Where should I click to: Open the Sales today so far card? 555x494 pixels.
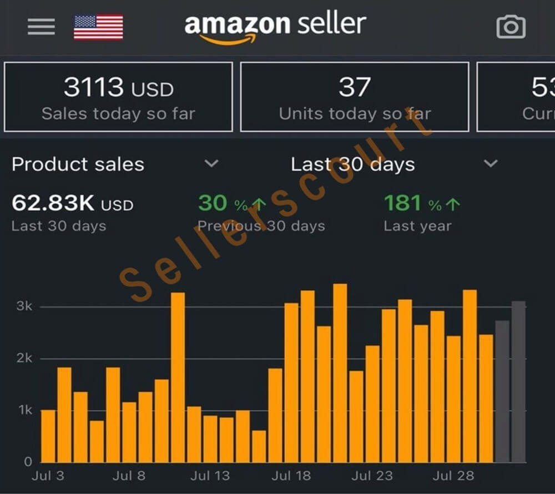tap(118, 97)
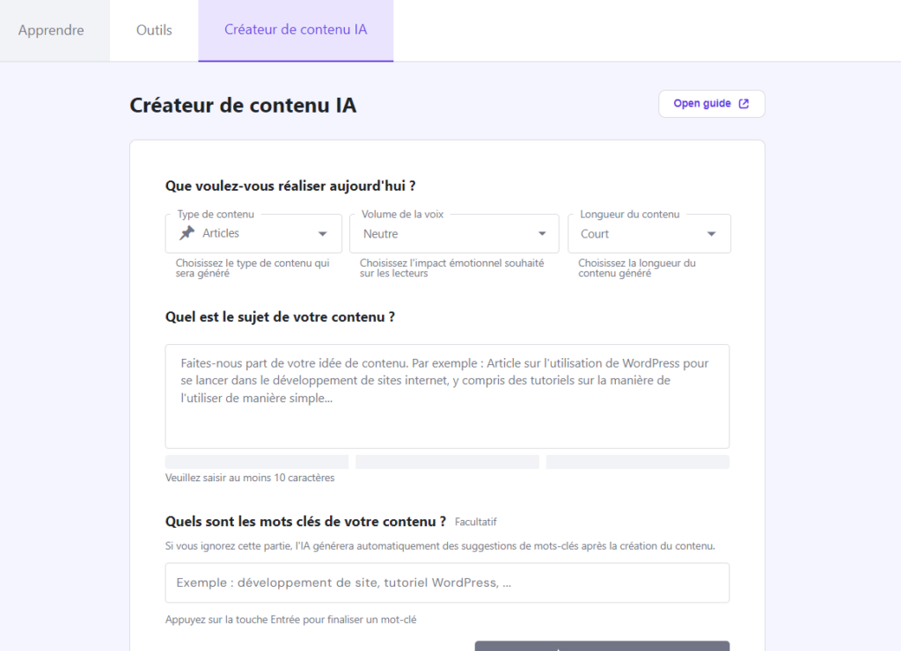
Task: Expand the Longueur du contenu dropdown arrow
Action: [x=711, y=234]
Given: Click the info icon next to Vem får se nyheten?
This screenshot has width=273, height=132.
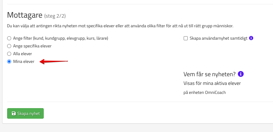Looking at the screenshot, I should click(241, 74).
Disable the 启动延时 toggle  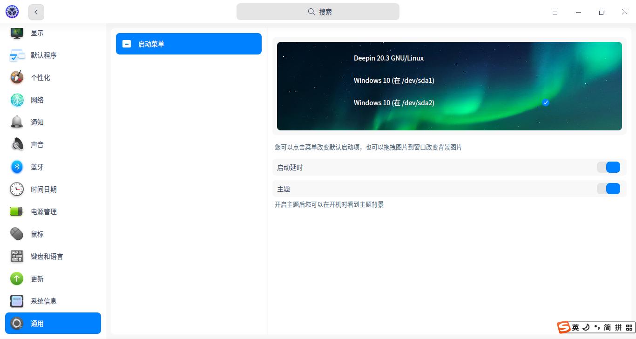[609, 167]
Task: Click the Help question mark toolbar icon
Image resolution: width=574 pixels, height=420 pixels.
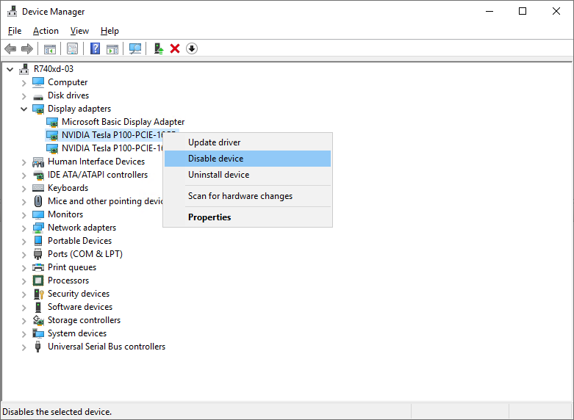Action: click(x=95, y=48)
---
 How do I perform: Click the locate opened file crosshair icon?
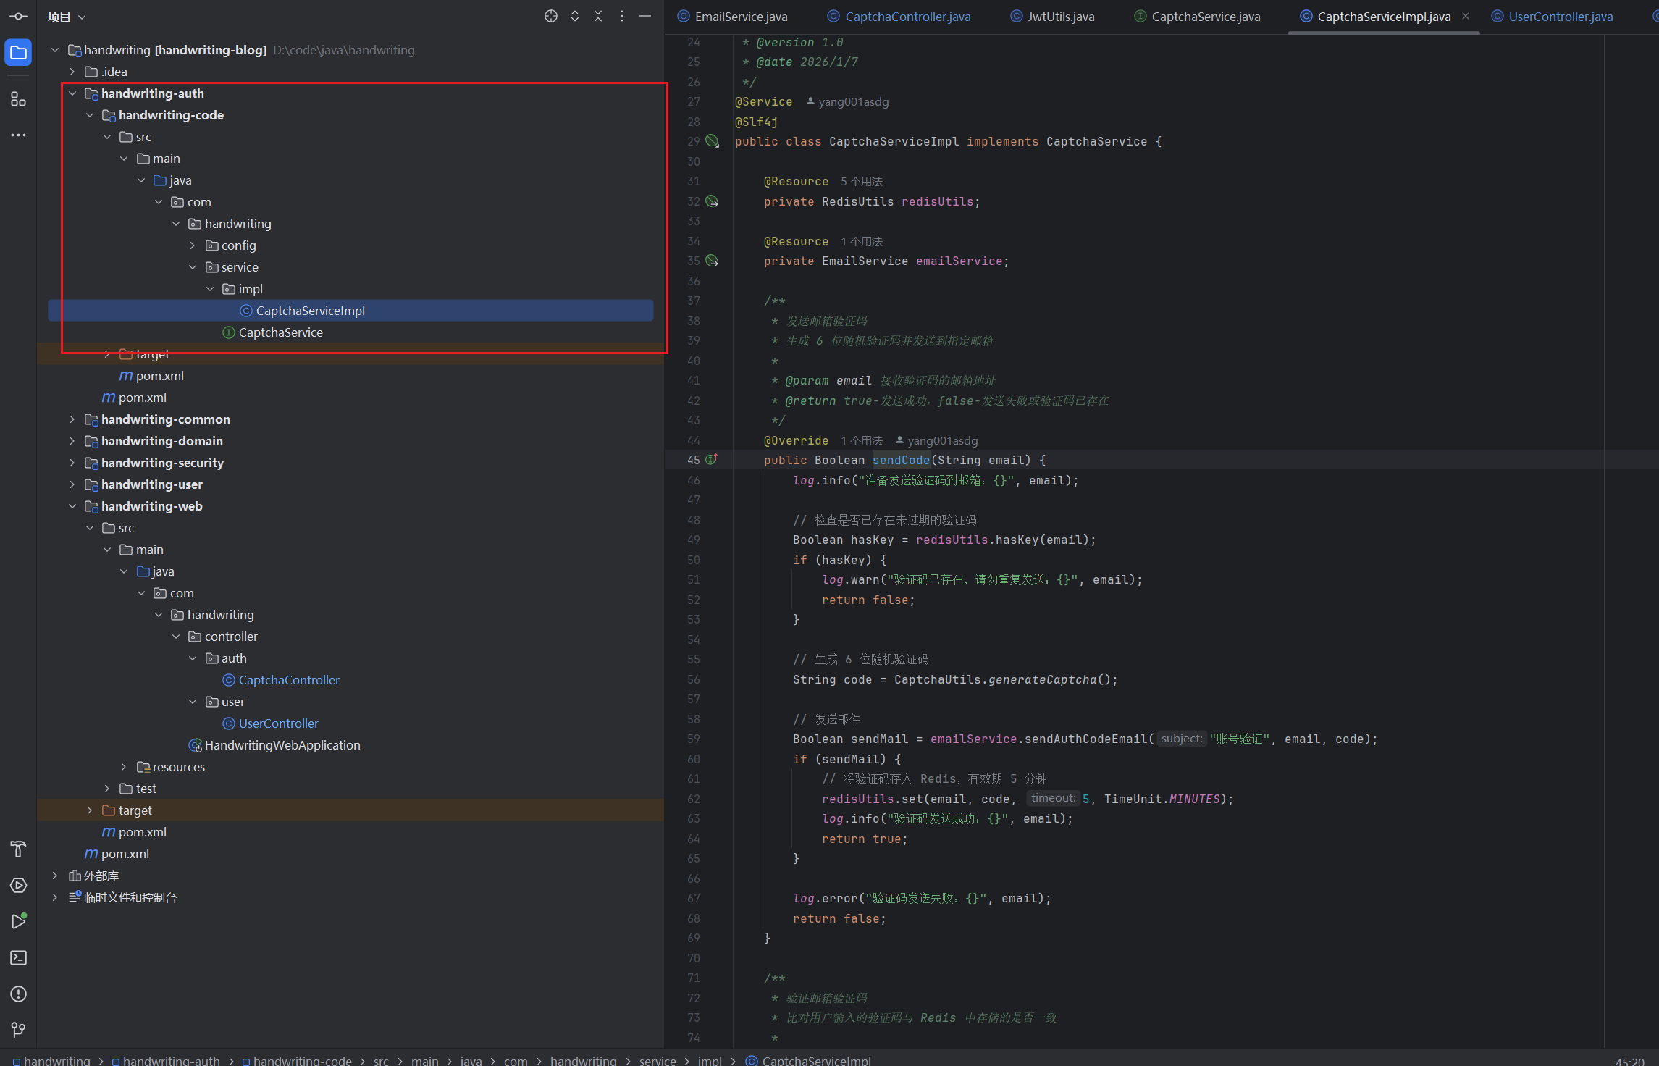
--
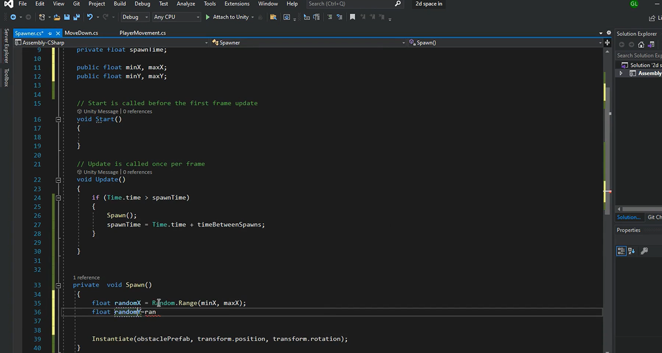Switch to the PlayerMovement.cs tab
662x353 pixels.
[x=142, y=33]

* _Exercise prompt_: Copy out the lines word for word, beginning with the line containing "Task: Click the" and continuing through the line containing "Action: click(x=95, y=48)", both included. Omit the pictures from your answer.

* _Answer to this exercise_:
Task: Click the Help question mark toolbar icon
Image resolution: width=574 pixels, height=420 pixels.
Action: click(x=95, y=48)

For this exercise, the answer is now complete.